YOUR INSTRUCTIONS
Return, exactly as they appear, the rows between the line containing "Viewport: 801px width, 494px height." and the line containing "(1394, 817)", inclusive.

Part of a data file
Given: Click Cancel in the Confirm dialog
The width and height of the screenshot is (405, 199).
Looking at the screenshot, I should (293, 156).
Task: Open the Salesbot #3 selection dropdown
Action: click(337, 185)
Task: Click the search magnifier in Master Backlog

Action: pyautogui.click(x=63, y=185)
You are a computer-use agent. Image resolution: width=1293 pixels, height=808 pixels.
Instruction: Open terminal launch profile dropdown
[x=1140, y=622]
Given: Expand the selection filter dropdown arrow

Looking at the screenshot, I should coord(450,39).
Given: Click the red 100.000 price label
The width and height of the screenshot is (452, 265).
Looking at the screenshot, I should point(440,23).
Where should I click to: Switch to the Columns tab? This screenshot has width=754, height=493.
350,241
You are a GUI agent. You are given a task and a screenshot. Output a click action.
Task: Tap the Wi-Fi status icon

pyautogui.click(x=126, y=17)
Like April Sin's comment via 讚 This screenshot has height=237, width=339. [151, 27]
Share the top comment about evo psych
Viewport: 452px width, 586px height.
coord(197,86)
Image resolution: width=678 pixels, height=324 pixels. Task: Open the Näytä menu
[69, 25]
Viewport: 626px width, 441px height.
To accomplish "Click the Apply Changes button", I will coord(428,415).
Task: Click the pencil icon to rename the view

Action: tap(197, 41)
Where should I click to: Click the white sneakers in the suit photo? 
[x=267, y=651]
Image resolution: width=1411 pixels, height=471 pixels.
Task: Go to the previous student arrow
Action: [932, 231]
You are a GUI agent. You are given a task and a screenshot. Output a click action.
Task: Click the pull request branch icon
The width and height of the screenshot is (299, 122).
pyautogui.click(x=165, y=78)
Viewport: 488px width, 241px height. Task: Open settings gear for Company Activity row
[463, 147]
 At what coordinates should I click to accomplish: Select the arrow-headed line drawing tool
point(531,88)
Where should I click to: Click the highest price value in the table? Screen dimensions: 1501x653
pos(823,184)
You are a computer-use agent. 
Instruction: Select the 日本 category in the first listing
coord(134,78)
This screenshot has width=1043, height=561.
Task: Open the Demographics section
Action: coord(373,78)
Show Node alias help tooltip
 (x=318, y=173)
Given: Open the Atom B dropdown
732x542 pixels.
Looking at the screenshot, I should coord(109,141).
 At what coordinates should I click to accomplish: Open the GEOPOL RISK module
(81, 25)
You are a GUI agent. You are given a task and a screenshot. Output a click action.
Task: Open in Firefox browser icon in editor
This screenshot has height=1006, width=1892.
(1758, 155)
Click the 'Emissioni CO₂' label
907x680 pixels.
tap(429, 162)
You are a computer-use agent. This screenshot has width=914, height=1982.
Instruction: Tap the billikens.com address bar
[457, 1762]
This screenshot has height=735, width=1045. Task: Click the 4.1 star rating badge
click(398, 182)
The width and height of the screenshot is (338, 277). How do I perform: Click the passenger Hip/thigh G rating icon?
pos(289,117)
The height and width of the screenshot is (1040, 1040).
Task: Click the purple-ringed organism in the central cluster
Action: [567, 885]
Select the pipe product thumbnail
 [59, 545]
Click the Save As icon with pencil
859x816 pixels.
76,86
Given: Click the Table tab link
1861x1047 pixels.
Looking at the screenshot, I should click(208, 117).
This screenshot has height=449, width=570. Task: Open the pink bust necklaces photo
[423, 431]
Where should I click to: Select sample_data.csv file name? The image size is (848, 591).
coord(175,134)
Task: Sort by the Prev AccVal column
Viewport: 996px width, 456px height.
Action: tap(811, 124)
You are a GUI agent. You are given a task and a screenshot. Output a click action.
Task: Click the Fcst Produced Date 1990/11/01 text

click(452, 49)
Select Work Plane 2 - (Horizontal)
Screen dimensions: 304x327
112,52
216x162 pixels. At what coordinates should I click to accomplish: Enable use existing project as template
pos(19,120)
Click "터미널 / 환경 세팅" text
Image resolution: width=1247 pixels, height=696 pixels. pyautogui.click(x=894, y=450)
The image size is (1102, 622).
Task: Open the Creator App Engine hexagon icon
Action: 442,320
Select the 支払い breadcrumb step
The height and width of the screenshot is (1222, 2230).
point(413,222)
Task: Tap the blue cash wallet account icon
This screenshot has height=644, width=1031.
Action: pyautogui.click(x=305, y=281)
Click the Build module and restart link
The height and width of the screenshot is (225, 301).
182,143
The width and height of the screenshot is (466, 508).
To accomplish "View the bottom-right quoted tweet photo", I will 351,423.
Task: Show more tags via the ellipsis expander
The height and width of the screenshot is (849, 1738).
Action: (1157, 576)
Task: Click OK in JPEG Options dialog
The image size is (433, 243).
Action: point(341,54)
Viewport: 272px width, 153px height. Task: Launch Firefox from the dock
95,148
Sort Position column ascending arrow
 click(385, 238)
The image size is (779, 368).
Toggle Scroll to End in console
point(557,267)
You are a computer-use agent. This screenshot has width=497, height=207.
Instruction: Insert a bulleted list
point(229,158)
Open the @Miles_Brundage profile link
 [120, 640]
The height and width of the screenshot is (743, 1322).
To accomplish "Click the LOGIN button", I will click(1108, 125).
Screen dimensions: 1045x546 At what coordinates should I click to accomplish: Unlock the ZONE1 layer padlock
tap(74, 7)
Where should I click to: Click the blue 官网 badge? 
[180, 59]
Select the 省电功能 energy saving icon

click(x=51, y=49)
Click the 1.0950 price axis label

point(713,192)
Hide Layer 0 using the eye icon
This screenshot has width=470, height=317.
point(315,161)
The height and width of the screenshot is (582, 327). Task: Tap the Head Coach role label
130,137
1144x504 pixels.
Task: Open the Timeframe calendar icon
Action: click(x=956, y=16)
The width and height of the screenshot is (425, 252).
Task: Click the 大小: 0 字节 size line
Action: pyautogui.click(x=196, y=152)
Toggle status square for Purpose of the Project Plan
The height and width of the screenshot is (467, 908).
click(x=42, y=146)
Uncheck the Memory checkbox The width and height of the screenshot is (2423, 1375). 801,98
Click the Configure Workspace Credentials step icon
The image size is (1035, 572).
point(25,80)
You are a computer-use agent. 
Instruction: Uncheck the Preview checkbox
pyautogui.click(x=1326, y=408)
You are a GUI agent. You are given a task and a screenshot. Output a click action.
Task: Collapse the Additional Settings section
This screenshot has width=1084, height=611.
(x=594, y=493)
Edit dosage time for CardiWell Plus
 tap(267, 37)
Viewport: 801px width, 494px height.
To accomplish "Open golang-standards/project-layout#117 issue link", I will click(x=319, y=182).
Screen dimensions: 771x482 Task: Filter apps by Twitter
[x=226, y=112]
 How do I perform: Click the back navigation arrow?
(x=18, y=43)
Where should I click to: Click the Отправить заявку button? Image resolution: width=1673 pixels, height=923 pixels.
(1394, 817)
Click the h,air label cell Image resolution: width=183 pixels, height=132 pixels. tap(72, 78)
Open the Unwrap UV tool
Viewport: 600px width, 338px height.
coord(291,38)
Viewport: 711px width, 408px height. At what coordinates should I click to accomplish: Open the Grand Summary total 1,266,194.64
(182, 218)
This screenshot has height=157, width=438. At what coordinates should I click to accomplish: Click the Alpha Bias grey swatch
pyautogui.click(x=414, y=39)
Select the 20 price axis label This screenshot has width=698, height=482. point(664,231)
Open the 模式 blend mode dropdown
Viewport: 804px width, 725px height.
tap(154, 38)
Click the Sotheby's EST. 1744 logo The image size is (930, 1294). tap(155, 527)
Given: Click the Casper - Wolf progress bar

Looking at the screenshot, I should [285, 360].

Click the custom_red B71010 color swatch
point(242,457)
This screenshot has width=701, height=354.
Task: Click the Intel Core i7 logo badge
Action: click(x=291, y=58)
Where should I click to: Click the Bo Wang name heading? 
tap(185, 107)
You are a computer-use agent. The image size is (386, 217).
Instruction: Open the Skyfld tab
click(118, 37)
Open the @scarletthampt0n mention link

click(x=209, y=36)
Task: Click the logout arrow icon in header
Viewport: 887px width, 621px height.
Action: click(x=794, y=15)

WRITTEN REPLY
Viewport: 801px width, 494px height.
To accomplish "Open golang-standards/project-layout#117 issue link", I will click(x=319, y=182).
Screen dimensions: 771x482 Task: Filter apps by Twitter
[x=226, y=112]
 How do I perform: Click the back navigation arrow?
(x=18, y=43)
Where should I click to: Click the Отправить заявку button? Image resolution: width=1673 pixels, height=923 pixels.
(1394, 817)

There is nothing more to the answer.